Rupture du contrat de travail

Publié le 14/07/2012 par Administrateur, vu 1612 fois

Plus d'un an après le début de la procédure, le juge départiteur a donné raison aux 25 auxiliaires et employés de vie scolaire (AVS) qui avaient saisi le conseil des prud'hommes de Lorient face à leur employeur, l'Éducation nationale. Une démarche engagée avec le soutien de la CGT et de Sud, à la suite du non-renouvellement de leurscontrats, en juin2011. Depuis, 23 d'entre eux pointaient au chômage. Deux seulement ont retrouvé un poste dans l'Éducation nationale comme assistantes d'éducation.
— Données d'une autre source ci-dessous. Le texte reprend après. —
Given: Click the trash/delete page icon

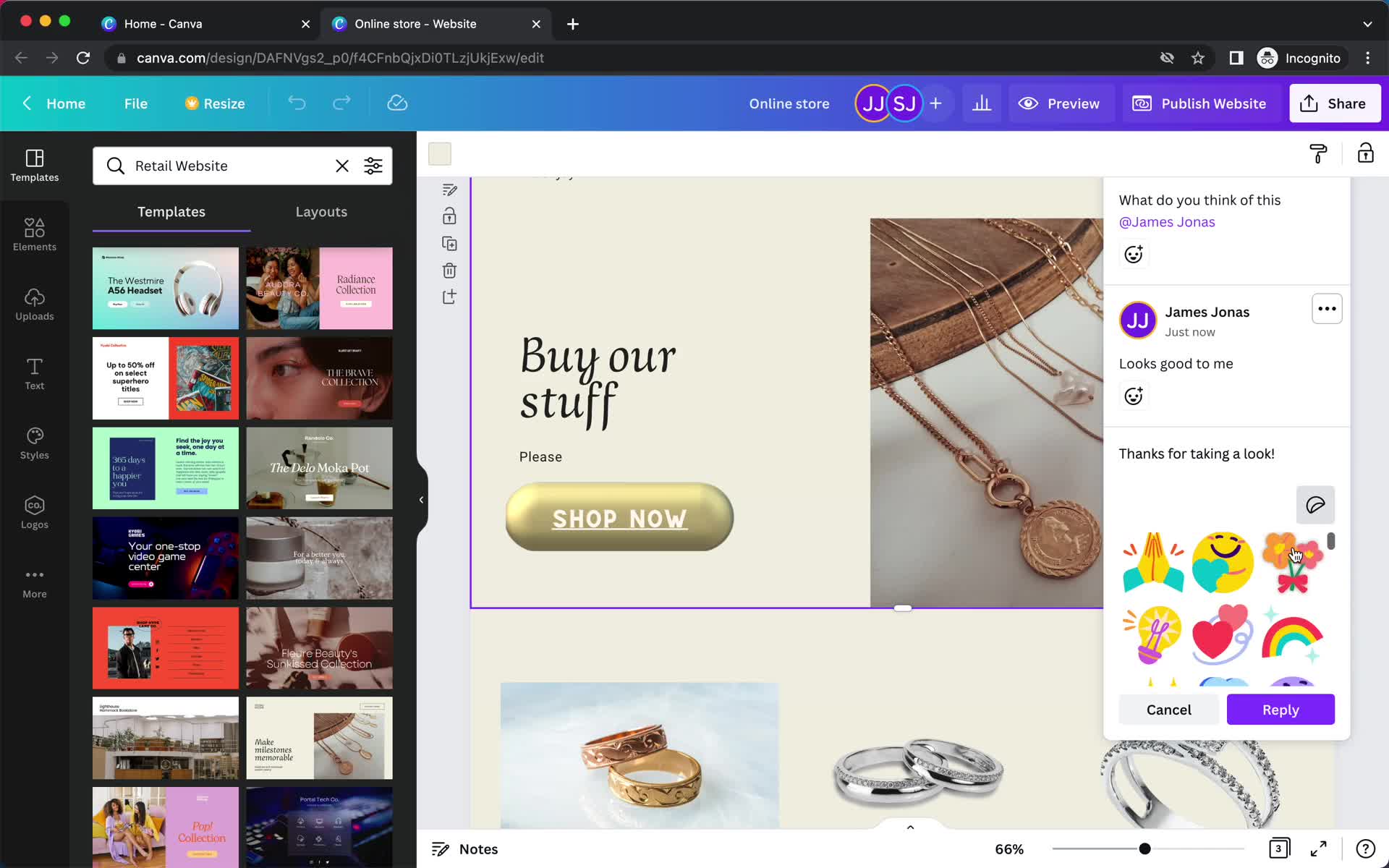Looking at the screenshot, I should tap(448, 270).
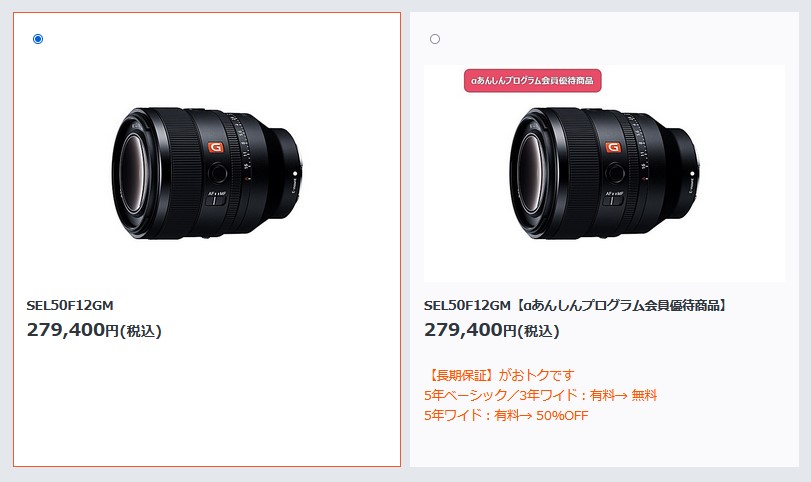Click the AF/MF switch on right lens image

(613, 199)
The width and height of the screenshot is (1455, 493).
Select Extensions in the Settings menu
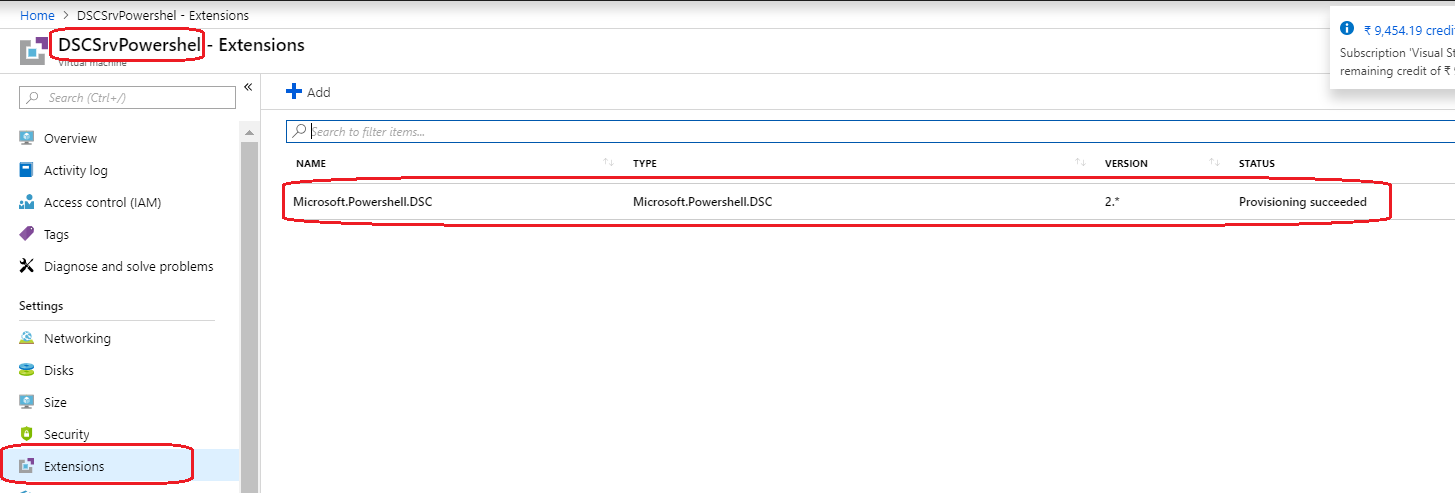pos(73,466)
Contrats requalifiés en CDI

Le juge départiteur a déclaré l'effort de formation de l'employeur «insuffisant pour répondre aux obligations légales à sa charge, dans le cadre du contrat aidé, en contrepartie d'une exonération de charges». Un manquement qui justifie la requalification de leurs contrats. Dès lors, «la rupture du contrat de travail s'analyse comme un licenciement sans cause réelle ni sérieuse». Le juge départiteur a donc ordonné la requalification des contrats de travail en contrat à durée indéterminée (CDI) et condamné l'employeur à verser 4.000€ (contre 10.000€ demandés) de dommages et intérêts aux requérants, pour «violation de l'obligation de formation». Le jugement sera notifié aux AVS dans les prochains jours par courriers recommandés.